# LISTED RECORDS
◇ ◇ ◇ ◇
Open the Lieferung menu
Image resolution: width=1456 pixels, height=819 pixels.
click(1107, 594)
◇ ◇ ◇ ◇
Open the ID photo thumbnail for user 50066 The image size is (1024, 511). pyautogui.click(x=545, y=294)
◇ ◇ ◇ ◇
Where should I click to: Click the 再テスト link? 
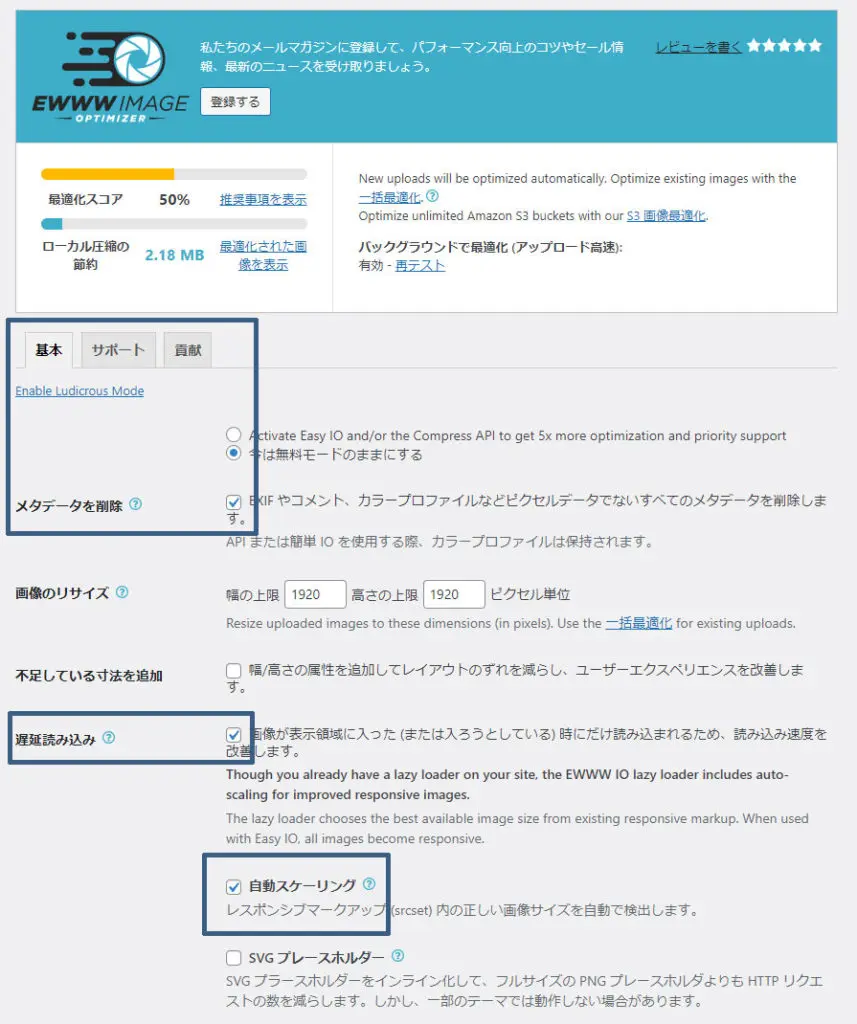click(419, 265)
◇ ◇ ◇ ◇
# EXERCISE GOAL
How many lines of the listing above contain the word "Open"? Reply with the number alone.

# RIGHT ANSWER
2